Wydawnictwo: Wydawnictwo Mg
Data wydania:
14 sierpnia 2013
Liczba stron: 608
Powieść autorstwa Charlotte Brontë pokochałam, gdy byłam
dzieckiem. Teraz dzięki wydawnictwu MG, miałam okazję, przeczytać ją ponownie,
jednocześnie stawiając piękne wydanie na półce. Powtórna lektura uświadomiła
mi, że jako dziecko nie myliłam się ani trochę. Podejrzewam, że nie istnieje
czytelnik, który nie słyszałby o pisarkach Brontë. Ja osobiście uwielbiam
większość klasyków literatury. Nie przepadam za Jane Austin (notabene podobnie
jak Charlotte Brontë). Brak jej emocji, życia.
Bohaterowie przez nią tworzeni są pozbawieni życia. Autorka „Dumy i
uprzedzenia” jest po prostu przeciwieństwem Brontë.

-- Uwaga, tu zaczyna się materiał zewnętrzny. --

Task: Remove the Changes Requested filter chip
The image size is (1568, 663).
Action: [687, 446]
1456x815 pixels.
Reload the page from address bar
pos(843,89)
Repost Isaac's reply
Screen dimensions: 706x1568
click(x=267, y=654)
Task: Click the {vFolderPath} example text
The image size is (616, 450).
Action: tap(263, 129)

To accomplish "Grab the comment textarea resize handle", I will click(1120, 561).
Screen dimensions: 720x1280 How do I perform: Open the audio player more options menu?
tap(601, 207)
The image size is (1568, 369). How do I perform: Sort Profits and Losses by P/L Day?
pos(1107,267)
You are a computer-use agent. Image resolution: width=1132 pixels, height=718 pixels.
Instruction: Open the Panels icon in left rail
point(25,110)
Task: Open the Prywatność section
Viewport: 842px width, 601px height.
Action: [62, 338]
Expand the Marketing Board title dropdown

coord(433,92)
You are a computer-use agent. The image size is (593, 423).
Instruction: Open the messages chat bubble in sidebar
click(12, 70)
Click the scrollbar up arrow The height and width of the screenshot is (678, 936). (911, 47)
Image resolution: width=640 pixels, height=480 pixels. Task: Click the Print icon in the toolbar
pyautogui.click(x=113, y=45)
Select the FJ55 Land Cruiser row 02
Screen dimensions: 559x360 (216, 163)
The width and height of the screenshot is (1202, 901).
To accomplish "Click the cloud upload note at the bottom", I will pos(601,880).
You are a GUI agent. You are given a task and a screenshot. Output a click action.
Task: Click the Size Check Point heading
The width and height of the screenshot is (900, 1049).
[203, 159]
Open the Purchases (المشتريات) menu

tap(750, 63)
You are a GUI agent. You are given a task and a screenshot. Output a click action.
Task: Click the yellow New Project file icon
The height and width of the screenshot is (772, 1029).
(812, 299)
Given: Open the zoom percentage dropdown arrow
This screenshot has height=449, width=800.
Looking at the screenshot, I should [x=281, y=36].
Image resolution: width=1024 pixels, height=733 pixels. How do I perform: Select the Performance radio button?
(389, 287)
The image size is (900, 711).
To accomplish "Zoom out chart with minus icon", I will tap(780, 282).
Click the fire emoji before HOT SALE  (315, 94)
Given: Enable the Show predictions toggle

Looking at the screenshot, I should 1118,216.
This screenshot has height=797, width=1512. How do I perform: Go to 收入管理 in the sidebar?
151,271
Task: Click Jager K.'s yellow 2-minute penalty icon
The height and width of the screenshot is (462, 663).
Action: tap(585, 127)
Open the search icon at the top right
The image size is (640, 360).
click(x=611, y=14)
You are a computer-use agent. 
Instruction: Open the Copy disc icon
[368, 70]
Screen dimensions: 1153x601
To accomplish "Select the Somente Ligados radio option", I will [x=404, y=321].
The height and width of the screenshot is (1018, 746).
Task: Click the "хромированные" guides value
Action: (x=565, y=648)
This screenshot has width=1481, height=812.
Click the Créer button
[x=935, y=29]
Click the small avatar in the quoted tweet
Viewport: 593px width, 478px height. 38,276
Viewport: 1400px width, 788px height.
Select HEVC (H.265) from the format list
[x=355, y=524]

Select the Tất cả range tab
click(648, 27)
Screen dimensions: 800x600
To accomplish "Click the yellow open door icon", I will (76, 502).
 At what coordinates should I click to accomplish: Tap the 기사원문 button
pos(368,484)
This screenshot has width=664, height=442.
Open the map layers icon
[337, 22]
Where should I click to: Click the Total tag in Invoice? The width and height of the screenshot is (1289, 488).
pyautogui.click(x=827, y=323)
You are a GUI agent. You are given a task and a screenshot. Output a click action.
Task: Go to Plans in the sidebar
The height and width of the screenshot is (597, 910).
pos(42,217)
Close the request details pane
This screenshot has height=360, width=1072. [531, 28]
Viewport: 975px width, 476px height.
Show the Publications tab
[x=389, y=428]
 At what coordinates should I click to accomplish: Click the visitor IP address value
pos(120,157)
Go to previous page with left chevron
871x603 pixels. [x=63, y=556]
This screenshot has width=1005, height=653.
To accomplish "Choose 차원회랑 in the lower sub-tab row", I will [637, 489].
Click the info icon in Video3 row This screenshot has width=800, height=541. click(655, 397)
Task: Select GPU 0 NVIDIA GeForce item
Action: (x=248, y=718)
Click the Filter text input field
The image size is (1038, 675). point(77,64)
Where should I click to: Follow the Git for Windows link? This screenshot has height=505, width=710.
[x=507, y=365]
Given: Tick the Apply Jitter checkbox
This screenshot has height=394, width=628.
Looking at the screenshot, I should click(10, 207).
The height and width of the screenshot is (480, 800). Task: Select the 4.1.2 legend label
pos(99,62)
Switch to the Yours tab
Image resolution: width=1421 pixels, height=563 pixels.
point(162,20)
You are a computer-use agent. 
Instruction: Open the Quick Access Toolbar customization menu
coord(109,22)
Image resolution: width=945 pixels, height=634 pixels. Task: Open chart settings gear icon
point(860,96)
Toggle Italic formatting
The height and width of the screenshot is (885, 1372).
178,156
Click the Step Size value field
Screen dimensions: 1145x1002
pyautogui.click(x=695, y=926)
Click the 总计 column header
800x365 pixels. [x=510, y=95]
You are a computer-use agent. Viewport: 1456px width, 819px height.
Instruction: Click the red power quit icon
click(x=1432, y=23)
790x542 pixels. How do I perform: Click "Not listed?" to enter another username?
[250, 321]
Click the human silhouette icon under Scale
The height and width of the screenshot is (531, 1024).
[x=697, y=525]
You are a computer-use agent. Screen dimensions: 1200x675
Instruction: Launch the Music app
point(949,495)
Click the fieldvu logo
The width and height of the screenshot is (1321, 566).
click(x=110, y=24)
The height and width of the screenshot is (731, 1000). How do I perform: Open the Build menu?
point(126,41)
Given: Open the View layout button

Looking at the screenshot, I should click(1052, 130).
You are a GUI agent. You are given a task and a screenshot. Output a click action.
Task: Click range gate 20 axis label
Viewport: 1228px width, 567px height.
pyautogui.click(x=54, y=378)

Teraz powinnam przybliżyć zarys fabuły, ale poznawanie tej
historii jest tak niesamowitą przyjemnością, że nie chciałabym odbierać Wam
nawet jej odrobiny. Wspomnę tylko, że jak wskazuje tytuł, to autobiografia Jane
Eyre.
Zdania tej recenzji wydają mi się takie ubogie i urwane. Wynika
to z faktu, że jestem pod ogromnym wrażeniem tej gotyckiej powieści. Opowiada o
miłości, ale nie w sposób banalny i mdły, jak współczesne romanse. „Jane Eyre”
to porywająca powieść o wielu obliczach uczucia. Choć książka obfituje w
rozstania, powroty, zdrady i kłamstwa to robi to w sposób pełen wdzięku i
klasy. Tylko Brontë może opisać miłość pośpieszną i grzeszną w tak dobrym
guście.
Jane Eyre to jedna z silniejszych postaci w literaturze
jakie spotkałam. To jest po prostu ideał i to nie w prostackim stylu Mary Sue.
Główna bohaterka to po prostu silna kobieta, zahartowana w życiowych trudach.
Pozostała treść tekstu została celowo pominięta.